◆ EXERCISE TEXT ◆

And looming just over the horizon are the great and initially expensive measures needed to fight global warming, and deal with the backlash generating, bitter realities for the bottom 80% stemming from the Greatest Transfer of Wealth in Human History, some $47 Trillion dollars, brought to our attention by a RAND Study which came out in September of 2020, yet was never mentioned in the campaign as far as I can find.
Here's the heart of the study in a Time Op-Ed piece:
Let me close by laying out some other unpleasant realities. Given the drama of the Covid Pandemic, the constant Trumpian undermining of the voting process months before the election was held, his refusal to concede, the broader views of the economic landscape have receded from center stage. I regret to say that were it not for Covid, its dramatic impact on the economy, that longest expansion in economic history would have kept Trump in the White House.
He was afraid that the measures needed scientifically to slow Covid’s spread would have damaged his greatest asset, that economic performance, the years without a formal recession, March 2009 until March 2020. Usually, give that run, there would have be some type of distress in the financial/speculative center, but none of the predicted ones ever ballooned into a real storm. On the big two numbers drilled into everyone’s heads since the 1970’s (and the Fed’s mandate to control both), unemployment and inflation...it was hard for the left to get traction unless one got into the distribution of income and wealth, the lack of power of the Unions (except to help destroy the prospects for the Green New Deal) and the ability of the still dominant Neoliberal mindset in both the Right and the Center to prevent, to put it bluntly, anything large being done on any front: until the threat of collapse in March of 2020.

◆ GIVEN INFORMATION ◆
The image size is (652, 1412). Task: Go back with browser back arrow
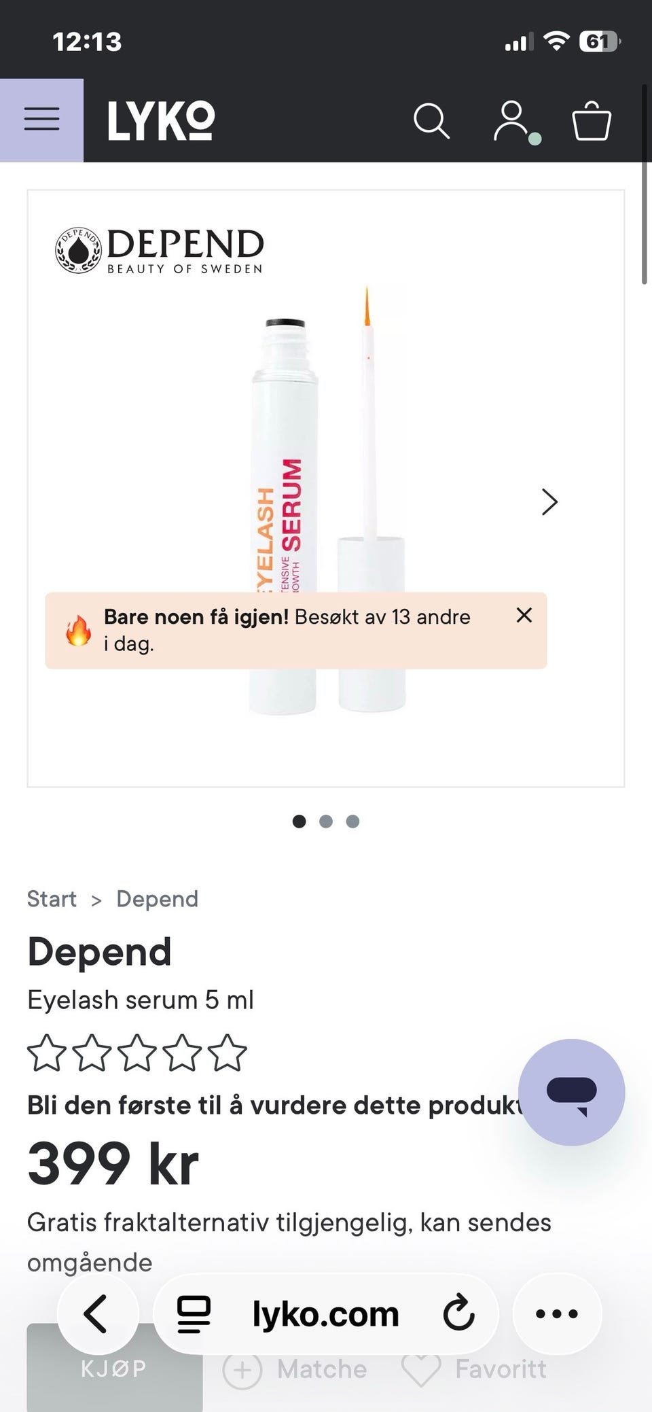click(97, 1313)
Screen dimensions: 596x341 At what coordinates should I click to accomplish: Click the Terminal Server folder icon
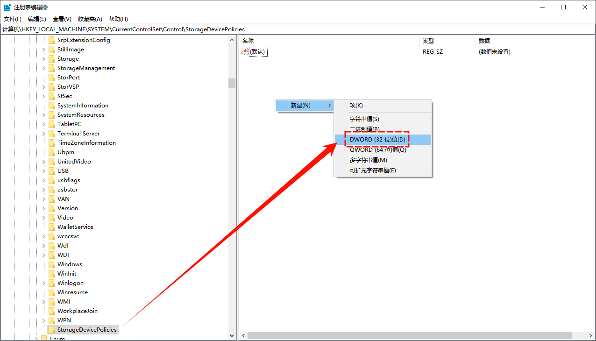(51, 134)
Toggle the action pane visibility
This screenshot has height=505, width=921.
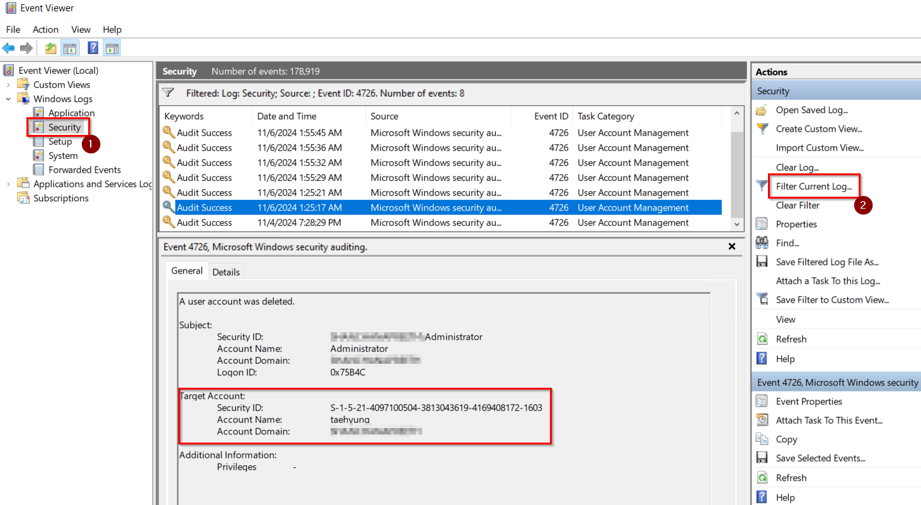(x=112, y=47)
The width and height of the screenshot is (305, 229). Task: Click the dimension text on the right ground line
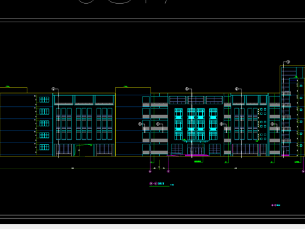tap(236, 168)
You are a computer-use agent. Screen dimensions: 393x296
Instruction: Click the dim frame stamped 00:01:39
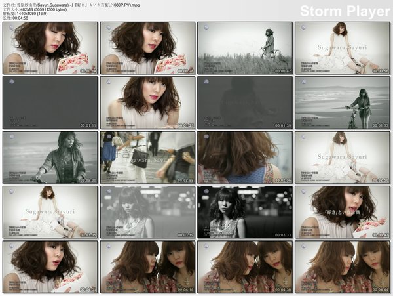245,102
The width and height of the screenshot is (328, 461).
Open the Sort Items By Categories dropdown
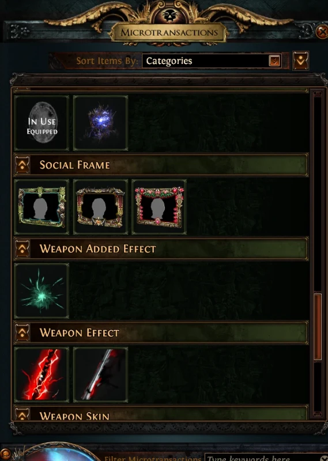(212, 61)
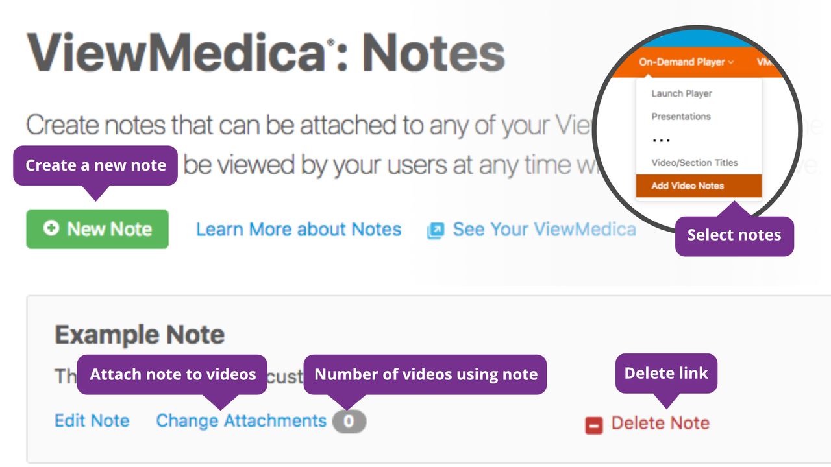Click the circled delete icon in the note card
The height and width of the screenshot is (467, 831).
(x=593, y=425)
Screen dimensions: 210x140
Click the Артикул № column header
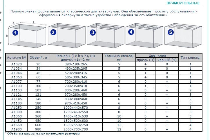tap(17, 58)
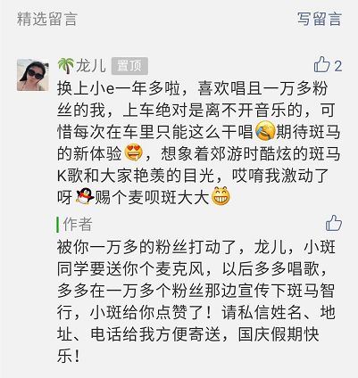
Task: Tap the heart-eyes emoji after 新体验
Action: tap(133, 152)
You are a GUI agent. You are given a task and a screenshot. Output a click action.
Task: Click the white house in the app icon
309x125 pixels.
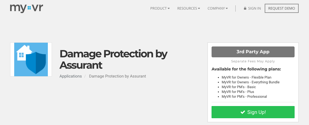coord(23,53)
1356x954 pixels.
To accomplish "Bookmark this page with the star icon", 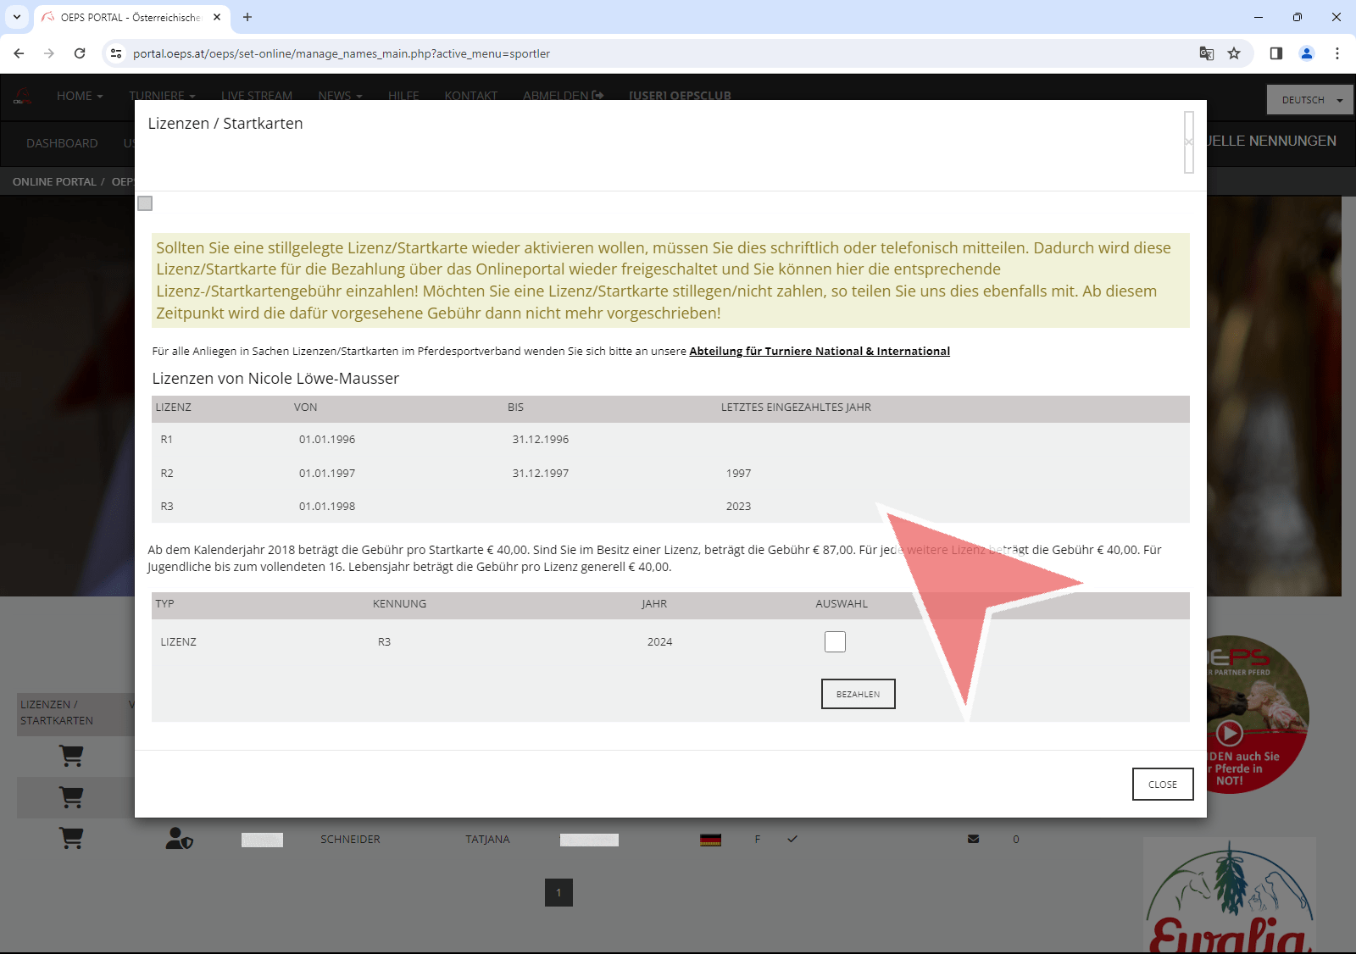I will point(1234,53).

◆ TASK DETAILS ◆
In the text about the 2020 election and the economy, what period is given for the years without a formal recession?

◆ SOLUTION TO THE PROBLEM ◆
March 2009 until March 2020.